Minister, Finance and Public Credit

TBY talks to Mauricio Cárdenas, Minister of Finance and Public Credit, on budget cuts, Colombia's competitiveness, and joint strategies within the Pacific Alliance.


Mauricio Cárdenas has been the Minister of Finance and Public Credit of the Republic of Colombia since September 2012, having served as the Minister of Mines and Energy in the Santos administration. Between 2008 and 2011, he was the Director of the Latin American Initiative of the Brookings Institution in the US. He earned his master’s and PhD in economics from Universidad del los Andes in Bogotá, Colombia, and from the University of California at Berkeley, respectively. He has held numerous teaching positions and published many books and academic articles on subjects related to the Colombian economy.

How do you expect the new budget to affect the country's economic position?

Oil played an important role in 2013, representing 20% of government revenues in 2013; in 2016, the oil industry will only represent around 2%. We have implemented a tax reform that increased the tax contribution from companies. We also cut public investment and had a slightly higher fiscal deficit. This represents a strong response to the drop in oil prices. The budget for 2016 has seen cuts in several areas. We have tightened our belts, accounting for around 1% of GDP without impacting social and infrastructure expenditure. We refer to these policies as intelligent austerity. This means a cut in the budget, but having clear priorities such as continuing to reduce poverty levels and maintain growth rates. In 2015 we had growth above 3% and we expect to continue at this level in 2016

How will tax reform take shape in 2016?

In 2014, Colombia implemented a tax reform that raised taxes for companies. We recently organized a commission of independent experts to comprehensively revise the tax system in the country. The objective is to make the system more equitable and more competitive. The commission recently finished its report, and we expect to implement a tax reform in the country. One of the key ideas behind this reform is to reduce the tax burden on companies to a manageable level.

How do you expect FDI and exports to develop in 2016?

One of the mechanisms we had in place to accommodate the fall in oil prices is the flexible exchange rate. Colombia has not interfered in the forex market, which led to a devaluation of the Colombian peso against a stronger dollar. This enables us to develop sectors like agribusiness and tourism, as a higher exchange rate makes our exports more competitive. This situation varies from that of dollarized economies or economies that are strongly dependent on the US dollar. Devaluation will also bring long-term results due to the fact that companies' investments take time to demonstrate results. All in all, this devaluation and low oil prices will help Colombia diversify its economy and increase the competitiveness of our exports.
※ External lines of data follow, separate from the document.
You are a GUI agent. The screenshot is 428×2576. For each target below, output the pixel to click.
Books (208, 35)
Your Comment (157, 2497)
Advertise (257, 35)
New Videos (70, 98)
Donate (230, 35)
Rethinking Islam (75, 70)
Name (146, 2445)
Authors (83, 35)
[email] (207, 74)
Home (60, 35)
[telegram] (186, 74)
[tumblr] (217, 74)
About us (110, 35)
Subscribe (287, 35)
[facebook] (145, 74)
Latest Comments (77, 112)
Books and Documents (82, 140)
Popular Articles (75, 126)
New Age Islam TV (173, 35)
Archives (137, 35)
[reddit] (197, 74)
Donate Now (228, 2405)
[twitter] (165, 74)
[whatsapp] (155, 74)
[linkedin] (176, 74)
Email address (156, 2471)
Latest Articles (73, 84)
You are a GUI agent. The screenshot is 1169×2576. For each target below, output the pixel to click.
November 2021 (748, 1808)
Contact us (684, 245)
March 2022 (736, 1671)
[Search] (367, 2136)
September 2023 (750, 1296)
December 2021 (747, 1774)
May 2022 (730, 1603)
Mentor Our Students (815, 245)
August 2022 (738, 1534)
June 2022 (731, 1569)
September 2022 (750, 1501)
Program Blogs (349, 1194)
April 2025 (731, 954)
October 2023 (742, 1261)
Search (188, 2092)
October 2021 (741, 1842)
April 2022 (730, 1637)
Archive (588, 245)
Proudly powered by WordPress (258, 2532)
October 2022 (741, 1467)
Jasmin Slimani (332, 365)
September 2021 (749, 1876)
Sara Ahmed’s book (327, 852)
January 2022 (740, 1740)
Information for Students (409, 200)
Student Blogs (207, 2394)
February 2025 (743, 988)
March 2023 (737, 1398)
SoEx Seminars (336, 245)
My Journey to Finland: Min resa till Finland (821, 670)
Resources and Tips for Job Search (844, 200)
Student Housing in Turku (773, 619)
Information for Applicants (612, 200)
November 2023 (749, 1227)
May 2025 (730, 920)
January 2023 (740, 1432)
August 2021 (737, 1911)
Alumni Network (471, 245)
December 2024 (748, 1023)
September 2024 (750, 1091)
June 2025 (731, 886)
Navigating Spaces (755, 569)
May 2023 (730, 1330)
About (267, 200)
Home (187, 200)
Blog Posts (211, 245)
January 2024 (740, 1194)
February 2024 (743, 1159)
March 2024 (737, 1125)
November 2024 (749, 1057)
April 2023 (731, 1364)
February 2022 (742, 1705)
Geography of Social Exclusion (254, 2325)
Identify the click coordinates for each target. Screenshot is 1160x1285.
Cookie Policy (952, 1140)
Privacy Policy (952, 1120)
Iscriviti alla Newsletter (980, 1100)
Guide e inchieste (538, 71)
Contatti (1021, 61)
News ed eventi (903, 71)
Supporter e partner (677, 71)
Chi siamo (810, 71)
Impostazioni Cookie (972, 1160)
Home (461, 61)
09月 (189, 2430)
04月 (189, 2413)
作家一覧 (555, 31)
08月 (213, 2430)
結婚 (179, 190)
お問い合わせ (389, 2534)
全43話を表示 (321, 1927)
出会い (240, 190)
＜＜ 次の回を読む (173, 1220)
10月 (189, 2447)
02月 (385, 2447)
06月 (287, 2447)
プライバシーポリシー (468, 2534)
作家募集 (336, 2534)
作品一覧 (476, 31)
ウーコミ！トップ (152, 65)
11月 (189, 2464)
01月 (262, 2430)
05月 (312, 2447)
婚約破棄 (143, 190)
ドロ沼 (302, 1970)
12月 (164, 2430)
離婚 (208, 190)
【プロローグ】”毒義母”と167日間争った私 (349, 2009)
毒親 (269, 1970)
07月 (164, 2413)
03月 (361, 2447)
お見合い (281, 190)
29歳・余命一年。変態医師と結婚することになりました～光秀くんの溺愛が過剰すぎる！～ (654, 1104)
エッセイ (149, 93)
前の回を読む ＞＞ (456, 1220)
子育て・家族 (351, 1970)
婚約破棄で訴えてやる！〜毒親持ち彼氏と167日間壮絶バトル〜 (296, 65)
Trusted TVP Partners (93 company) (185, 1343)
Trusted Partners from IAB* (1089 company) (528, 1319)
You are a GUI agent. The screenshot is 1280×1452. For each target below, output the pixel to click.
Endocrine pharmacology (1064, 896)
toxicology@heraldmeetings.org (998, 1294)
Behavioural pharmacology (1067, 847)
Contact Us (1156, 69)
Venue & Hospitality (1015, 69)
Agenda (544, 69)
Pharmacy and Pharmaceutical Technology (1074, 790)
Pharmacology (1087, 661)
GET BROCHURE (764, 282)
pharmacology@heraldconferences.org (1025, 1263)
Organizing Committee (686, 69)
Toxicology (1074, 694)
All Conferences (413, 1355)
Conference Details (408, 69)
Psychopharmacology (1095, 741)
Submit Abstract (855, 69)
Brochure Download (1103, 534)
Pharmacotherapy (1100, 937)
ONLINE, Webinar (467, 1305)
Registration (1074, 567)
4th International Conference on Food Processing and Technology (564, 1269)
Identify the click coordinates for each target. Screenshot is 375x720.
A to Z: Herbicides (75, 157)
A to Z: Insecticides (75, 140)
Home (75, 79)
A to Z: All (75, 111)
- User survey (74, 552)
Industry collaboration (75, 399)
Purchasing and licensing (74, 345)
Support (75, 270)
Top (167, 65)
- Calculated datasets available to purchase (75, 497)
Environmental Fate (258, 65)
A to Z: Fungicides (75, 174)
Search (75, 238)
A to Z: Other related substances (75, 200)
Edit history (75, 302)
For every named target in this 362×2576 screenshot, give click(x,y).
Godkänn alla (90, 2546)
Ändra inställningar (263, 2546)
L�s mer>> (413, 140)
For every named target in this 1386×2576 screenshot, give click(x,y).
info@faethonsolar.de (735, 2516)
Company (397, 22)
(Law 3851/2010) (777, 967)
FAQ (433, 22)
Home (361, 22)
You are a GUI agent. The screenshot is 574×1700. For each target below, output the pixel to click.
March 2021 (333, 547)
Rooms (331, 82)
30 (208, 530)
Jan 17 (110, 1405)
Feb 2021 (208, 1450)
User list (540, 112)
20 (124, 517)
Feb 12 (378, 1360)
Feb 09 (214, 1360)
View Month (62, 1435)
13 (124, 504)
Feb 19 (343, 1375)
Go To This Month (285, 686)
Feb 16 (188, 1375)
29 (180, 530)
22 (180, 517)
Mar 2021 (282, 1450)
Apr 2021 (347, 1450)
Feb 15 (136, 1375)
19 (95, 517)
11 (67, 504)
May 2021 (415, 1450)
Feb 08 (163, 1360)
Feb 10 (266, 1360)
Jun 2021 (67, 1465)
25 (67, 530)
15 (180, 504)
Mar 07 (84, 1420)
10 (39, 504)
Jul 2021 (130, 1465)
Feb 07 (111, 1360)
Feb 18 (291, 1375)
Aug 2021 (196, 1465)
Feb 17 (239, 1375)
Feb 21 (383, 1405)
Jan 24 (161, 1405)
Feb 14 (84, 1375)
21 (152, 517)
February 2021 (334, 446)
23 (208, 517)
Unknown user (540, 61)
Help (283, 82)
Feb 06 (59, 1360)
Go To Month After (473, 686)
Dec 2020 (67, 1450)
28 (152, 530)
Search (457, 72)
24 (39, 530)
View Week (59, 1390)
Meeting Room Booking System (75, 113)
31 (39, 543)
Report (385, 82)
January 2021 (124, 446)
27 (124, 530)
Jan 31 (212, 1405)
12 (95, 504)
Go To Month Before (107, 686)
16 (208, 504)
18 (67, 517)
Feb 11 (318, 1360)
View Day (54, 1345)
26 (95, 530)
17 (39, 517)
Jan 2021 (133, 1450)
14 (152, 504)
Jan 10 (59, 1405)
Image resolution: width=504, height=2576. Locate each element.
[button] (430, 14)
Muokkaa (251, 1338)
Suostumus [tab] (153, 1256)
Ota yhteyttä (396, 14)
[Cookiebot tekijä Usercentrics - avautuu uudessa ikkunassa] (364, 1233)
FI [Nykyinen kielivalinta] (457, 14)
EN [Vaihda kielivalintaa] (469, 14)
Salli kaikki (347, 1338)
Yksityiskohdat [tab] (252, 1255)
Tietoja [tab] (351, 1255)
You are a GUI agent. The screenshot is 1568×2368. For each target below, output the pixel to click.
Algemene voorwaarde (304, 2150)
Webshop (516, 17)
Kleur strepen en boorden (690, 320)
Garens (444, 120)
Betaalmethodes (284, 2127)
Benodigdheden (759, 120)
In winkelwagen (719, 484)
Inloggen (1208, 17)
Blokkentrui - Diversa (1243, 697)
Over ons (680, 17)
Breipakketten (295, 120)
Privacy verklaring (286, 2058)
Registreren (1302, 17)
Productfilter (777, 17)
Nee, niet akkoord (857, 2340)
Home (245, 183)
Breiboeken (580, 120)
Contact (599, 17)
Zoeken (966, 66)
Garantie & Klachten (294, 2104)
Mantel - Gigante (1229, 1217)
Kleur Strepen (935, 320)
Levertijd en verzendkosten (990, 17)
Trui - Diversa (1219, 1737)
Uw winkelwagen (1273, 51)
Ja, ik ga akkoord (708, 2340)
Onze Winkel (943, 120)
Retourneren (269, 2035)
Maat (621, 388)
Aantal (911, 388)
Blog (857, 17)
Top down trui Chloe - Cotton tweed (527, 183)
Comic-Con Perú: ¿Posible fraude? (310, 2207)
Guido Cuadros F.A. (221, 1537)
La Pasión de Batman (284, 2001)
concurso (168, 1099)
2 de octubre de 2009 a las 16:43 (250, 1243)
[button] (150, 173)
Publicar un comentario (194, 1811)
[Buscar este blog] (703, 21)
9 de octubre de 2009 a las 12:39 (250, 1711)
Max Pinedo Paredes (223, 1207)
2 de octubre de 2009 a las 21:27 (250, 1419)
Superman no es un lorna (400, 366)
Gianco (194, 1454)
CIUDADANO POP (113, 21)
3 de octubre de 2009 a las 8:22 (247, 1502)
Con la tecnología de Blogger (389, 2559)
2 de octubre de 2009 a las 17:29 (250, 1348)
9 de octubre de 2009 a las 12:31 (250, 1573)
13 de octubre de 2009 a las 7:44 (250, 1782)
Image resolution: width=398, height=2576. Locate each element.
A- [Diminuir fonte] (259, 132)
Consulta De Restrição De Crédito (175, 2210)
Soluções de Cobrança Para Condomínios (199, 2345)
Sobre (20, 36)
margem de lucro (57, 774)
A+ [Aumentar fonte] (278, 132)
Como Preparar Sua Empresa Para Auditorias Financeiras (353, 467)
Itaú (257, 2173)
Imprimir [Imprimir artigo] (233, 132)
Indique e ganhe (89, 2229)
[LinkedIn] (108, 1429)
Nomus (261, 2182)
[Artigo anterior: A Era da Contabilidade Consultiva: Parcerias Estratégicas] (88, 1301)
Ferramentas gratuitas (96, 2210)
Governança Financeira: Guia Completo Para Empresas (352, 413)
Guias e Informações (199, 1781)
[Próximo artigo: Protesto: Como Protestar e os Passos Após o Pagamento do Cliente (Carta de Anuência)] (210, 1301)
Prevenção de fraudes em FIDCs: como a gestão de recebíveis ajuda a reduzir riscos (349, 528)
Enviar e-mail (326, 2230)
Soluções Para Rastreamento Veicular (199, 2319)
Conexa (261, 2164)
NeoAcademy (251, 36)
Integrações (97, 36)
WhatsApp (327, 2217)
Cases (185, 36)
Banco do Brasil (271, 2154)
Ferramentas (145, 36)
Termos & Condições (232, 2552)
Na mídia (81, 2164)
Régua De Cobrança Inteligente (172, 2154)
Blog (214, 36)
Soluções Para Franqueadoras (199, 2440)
What is your overall assessment of your term in office?

Colombia is one of the fastest-growing economies in Latin America in 2015 and this is thanks to the programs we implement to boost economic activity. This is a major achievement within a year in which oil prices dropped—we need to keep in mind that 50% of our exports come from the oil industry. This has been made possible thanks to trust and the focused social expenditure. We implemented several programs to prioritize social investment and expenditure, and these have paid off.

What joint strategies should Pacific Alliance countries implement to boost economic growth in the region?

We are transitioning from one phase to another in the Pacific Alliance; we achieved commercial integration and now are working on financial integration. We have implemented FTAs and agreements to encourage the flow of services between the countries, and now want to achieve a higher integration of financial markets. In this context, we have taken steps to achieve a higher integration of our stock exchange markets. We also want to boost investment and traveling of investors among these economies.

What goals does the ministry aim to achieve by the end of President Santos' term in 2018?

We would like to see a very solid economy with strong growth rates and a long-term vision. I would like to see a more diversified economy—a Colombia that is part of the OECD in which extreme poverty stands below 5%. I hope to leave a country in which the bond credit rating is BBB+. We need to achieve peace, because with peace Colombia will boost growth by 1-1.5%.